The Eight Great Fallacies of Adoption

The Eight Great Fallacies of Adoption
Anne D. Slagle, adoptee

Adoption is one of those subjects that everyone thinks they know something about – and has an opinion on. Unfortunately, many of these opinions are wrong, since most people are not adopted, and have no first-hand experience of the adoption process or the effects it has on the families involved in adoption. There are many fallacies concerning adoption – some of them may surprise you!

One: Adoptive parents make better parents than ordinary people because they wanted a child so badly and went to so much trouble to get one. Actually, adoptive parents are no better and no worse than any other parent. The idea that just wanting a child makes anyone into a good parent is shallow. It’s the amount of time, thought, love and labor that goes into raising a child that distinguishes the good parents from the poor ones. Most parents, adopted or not, do their honest best for the children they care for. To expect parents to be extra good at parenting simply because they adopted is to burden them with impossible standards to live up to, and this can place a strain on the relationships in the family. They may, in fact, feel unsure of themselves, because they had to go to so much trouble to get a child. They may also transfer a portion of these unrealistic expectations to the child.

Two: Happy adoptees, who are completed satisfied with their parents and home will never want to search for their birth kin, only the unhappy and maladjusted will feel a need to search. The reverse is true. Dr. William Reynolds found that there was no correlation between satisfaction with the adoptive relationships and a desire to search. Searching indicates no more than a strong desire for knowledge on the part of the searcher – it is not an indication of rejection of the adoptive family. In fact, the adoptee who feels secure and wanted in his family may search for the truth of his past, knowing that he sill lose nothing in the process and may gain a great deal. The unhappy adoptee may not care to risk his precarious relationships with his family and decide not to search.

Furthermore, since all adoptees are curious from time to time, to one degree or another, to believe this fallacy is to believe that all adoptees are unhappy about being adopted, or dissatisfied with their families – a clear insult to every adopting couple in the country, and to all adoptees as well.

Three: Adoptees who search are looking for fantasy, the “perfect parents” who will love and cherish them, and they will inevitably be cruelly disappointed when they meet with reality. This is the natural conclusion of Fallacy No. Two; since adoptees are dissatisfied with what they have, they must be looking for the impossible dream. Truthfully, the one thing that adoptees who search are NOT looking for is fairy tales! They are tired of fantasizing, wondering, thinking; they are seeking the truth. Of course, they hope that wheat they find will be pleasant, but they know very well that it could end in disappointment. If they were looking for a dream, they wouldn’t need to search at all – dreams are easy to come by.

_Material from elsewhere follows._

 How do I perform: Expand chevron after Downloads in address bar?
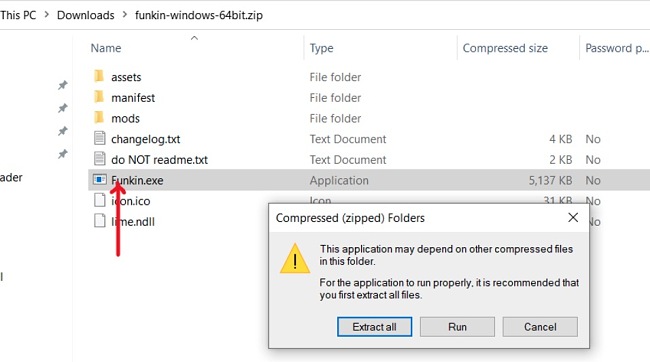tap(125, 15)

Four: A searching adoptee poses a real threat to the security and anonymity of the birthparent(s). To believe this one, you must also believe that people who have been raised as adopted children are all incompetent, insensitive, immature idiots who could not be taught by parents or anyone else to care about the rights and feelings of others. This is a belief that indicates a deep lack of faith in adoption and the families that adoption creates. What people do not seem to realize is that an adoptee has no reason to be so thoughtless and inconsiderate. How much information could an adoptee get from a shocked, angry or frightened birthparent? The adoptees must be careful, for their own sake, as well for the sake of the birthparent.

Five: An adoptee belongs to his or her new family forever – and owes them something more than the ordinary offspring owes his family. Correction: an adoptee will be a part of the people who love him forever, but belonging is a term used for property. An adoptee owes his or her parents nothing more and nothing less than any son or daughter actually born to them. To insist otherwise is to put the adopted into a special class. It is to transform adoption into a charitable institution, and to make the children who are “benefited” by this service into objects of charity. It is actually a self-pitying plea for gratitude, not an honest recognition of the human relationships that have grown over the years.

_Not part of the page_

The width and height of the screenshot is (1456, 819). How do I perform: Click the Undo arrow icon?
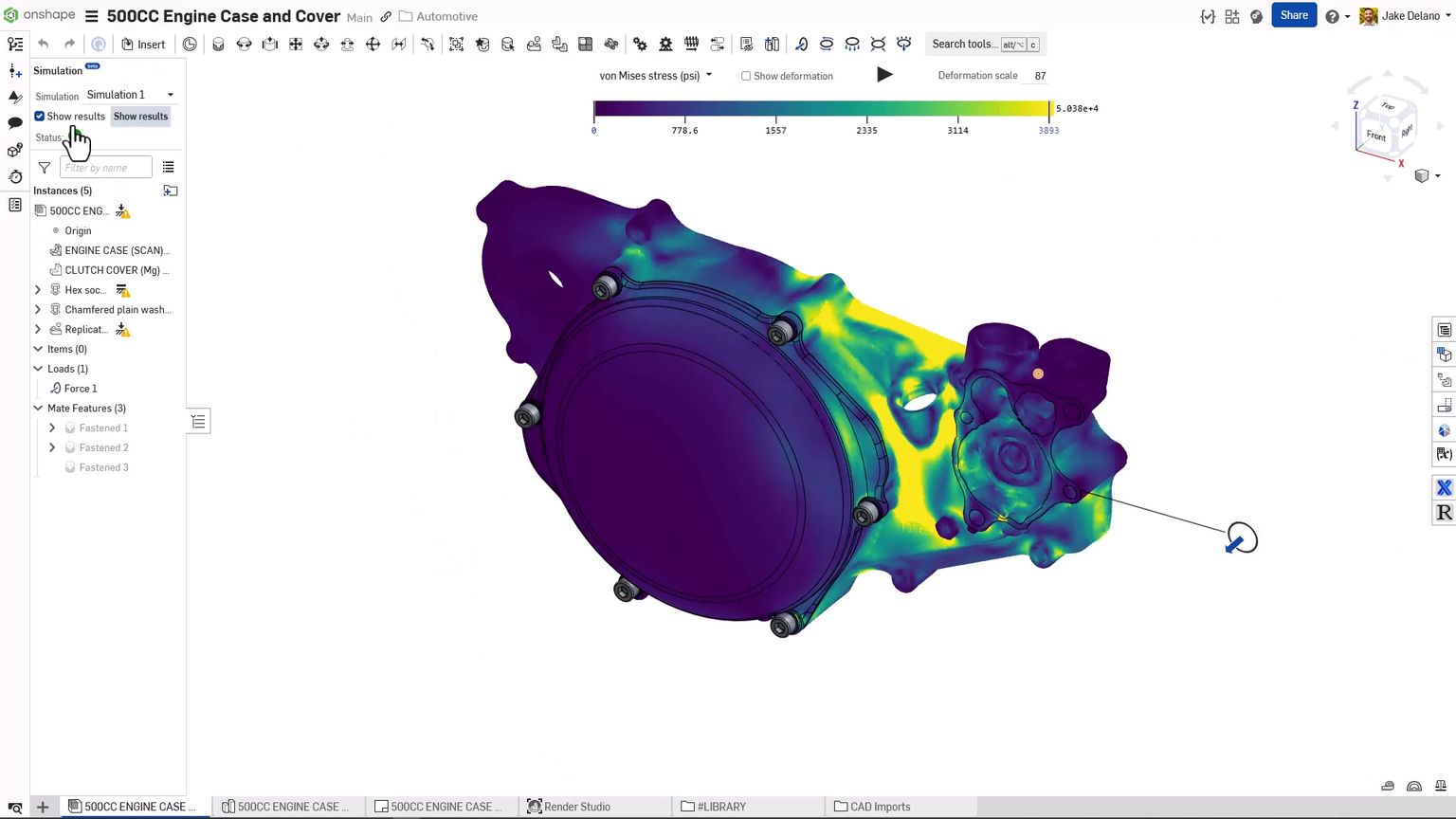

Actually, it was the parents who asked to be allowed to adopt, not the child who was asking for the gift of a family. The parents wanted to have the pleasure of watching a young life grow, much as any other parents would. They did not (we hope!) adopt as a social statement, or as a “good deed,” and they have benefited from the relationship as much as the child. Adoptive parents cannot and should not expect more than ordinary parents are allowed by custom or law to expect, for they are, after all, just ordinary parents, too!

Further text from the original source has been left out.